2. “Nechtan mac Der-Ilei” Wikipedia. Web.
3. McNaughton, David. The Red Banner Dec. 2013. Print.
4. Campbell, Duncan. The Lairds of Glenlyon: Historical Sketches Relating to the Districts of Appin, Glenlyon, and Breadalbane. Perth: Cowan, 1886. Print.
5. “Battle of Dun Nechtain.” Wikipedia. Web.
6. Macnaughton, James. “Glenlyon (The Valley of the Flooding River), Crom Ghleann nan Clach (The Crooked Glen of Stones): Home of the ‘Long Sandal’ Macnachtans.” A History of the Clan Macnachtan. CreateSpace, 2013. 35-41. Print.
7. Skene, W. F., and Alexander Macbain. The Highlanders of Scotland.

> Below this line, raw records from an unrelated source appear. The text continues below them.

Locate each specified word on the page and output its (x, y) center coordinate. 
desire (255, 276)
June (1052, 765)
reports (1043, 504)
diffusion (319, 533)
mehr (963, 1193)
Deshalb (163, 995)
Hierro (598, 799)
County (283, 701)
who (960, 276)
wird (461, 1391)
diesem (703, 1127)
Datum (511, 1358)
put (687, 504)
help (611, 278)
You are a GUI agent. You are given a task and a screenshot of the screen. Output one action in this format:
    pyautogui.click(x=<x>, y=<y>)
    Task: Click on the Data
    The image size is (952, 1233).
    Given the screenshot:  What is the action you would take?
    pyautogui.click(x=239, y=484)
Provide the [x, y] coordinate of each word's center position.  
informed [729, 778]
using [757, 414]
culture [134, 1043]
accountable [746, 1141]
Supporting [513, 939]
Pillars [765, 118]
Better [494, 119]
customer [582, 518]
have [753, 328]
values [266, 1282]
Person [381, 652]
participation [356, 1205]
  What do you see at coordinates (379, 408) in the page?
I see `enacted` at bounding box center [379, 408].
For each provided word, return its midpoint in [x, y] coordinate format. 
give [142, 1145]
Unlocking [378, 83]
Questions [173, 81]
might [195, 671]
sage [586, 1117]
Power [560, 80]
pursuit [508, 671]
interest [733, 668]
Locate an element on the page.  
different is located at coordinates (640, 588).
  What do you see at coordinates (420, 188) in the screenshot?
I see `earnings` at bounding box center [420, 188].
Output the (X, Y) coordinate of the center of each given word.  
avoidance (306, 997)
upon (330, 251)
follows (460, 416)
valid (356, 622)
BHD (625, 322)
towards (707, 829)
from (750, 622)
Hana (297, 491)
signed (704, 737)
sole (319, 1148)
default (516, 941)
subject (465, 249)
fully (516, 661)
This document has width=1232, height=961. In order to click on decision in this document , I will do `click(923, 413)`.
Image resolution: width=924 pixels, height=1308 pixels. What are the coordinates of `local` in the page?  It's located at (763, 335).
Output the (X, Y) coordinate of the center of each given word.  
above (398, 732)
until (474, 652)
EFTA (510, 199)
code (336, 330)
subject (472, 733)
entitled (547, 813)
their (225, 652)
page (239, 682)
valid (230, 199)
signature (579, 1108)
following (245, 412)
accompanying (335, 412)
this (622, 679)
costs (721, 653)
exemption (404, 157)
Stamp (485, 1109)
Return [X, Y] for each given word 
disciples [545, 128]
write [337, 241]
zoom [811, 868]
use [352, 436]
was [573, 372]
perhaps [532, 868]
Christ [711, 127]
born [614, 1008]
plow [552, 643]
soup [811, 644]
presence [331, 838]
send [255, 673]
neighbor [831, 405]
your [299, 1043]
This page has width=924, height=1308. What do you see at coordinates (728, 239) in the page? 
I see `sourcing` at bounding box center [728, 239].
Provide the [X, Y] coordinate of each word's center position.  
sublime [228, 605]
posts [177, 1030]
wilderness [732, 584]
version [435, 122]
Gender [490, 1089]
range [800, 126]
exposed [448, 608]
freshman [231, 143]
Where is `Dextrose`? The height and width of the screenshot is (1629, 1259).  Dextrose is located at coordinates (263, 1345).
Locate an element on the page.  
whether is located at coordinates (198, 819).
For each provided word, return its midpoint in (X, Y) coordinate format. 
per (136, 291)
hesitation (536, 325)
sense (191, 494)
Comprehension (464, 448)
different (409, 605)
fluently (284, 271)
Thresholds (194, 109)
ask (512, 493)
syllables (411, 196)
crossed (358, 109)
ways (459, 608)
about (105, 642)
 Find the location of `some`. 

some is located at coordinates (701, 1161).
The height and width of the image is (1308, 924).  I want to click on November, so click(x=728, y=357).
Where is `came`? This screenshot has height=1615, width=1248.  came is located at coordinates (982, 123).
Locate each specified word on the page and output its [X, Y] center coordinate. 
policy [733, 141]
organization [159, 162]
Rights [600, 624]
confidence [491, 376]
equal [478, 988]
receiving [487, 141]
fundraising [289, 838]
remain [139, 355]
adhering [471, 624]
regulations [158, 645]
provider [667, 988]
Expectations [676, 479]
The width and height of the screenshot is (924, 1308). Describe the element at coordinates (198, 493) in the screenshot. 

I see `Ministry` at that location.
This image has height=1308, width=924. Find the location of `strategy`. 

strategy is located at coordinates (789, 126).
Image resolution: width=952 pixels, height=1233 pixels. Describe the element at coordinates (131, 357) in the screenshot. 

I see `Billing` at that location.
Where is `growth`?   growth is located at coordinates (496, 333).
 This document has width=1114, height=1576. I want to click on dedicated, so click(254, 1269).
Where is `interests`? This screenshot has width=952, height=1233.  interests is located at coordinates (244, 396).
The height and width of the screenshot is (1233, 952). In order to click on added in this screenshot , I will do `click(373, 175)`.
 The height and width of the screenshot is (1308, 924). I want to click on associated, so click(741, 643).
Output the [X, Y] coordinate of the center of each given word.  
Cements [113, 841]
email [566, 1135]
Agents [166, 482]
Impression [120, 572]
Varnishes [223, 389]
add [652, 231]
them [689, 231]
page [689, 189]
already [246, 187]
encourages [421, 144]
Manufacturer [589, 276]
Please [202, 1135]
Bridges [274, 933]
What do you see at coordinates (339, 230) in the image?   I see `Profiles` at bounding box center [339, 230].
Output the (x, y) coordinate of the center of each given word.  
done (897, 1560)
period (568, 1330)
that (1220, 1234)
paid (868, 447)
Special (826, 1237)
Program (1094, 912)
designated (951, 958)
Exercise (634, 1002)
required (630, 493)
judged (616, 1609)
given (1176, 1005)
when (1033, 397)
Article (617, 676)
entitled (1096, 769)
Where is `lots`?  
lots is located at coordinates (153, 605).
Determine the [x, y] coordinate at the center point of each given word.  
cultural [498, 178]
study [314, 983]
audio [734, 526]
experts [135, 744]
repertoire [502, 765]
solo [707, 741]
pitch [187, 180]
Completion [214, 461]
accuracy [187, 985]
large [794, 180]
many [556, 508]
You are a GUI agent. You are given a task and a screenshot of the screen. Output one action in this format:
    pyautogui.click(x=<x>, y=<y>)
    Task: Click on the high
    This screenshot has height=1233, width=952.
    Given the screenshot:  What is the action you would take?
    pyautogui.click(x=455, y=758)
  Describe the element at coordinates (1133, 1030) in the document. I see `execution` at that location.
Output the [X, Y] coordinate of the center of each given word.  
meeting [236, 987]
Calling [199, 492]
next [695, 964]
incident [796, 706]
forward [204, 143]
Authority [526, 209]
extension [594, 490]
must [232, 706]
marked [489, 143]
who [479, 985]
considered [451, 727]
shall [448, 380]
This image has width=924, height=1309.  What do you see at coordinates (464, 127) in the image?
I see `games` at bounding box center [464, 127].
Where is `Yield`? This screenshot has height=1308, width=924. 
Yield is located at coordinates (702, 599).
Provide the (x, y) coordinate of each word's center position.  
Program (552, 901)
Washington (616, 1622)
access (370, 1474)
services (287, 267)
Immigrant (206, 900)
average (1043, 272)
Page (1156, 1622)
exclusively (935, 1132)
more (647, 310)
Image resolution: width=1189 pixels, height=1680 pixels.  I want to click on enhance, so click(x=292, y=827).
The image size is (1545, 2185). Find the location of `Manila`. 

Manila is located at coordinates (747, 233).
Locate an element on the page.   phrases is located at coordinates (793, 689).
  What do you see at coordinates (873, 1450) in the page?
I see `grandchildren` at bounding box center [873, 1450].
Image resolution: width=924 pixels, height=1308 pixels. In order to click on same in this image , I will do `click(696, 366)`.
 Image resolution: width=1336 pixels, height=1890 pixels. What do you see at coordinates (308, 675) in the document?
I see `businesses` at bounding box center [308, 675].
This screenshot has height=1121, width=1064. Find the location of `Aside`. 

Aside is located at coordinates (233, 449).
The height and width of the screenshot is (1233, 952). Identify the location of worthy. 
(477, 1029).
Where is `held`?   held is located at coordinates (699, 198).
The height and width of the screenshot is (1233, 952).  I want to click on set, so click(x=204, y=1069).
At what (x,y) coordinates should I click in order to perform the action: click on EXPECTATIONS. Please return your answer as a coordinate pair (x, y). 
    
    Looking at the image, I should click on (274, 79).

Stirling: Mackay, 1902. Print.
8. Cock, Matthew. Dunderave Castle and the Macnachtans of Argyll. Walnut Creek: Dunderave Estate, 1998. Print.
9. Macnaughton, Donald A. A Highland Family: The Macnaughtons of Remony, 1780-1930. Scotland: D.A. Macnaughton, 1985. Print.
10. McNaughton, Ken. “Where Did the Macnachtan Clan Live?” The Red Banner Dec. 2011.
12. MacDonnell MacDonald, D. “These Are Your People: Clan Macnachtan.” Red Banner.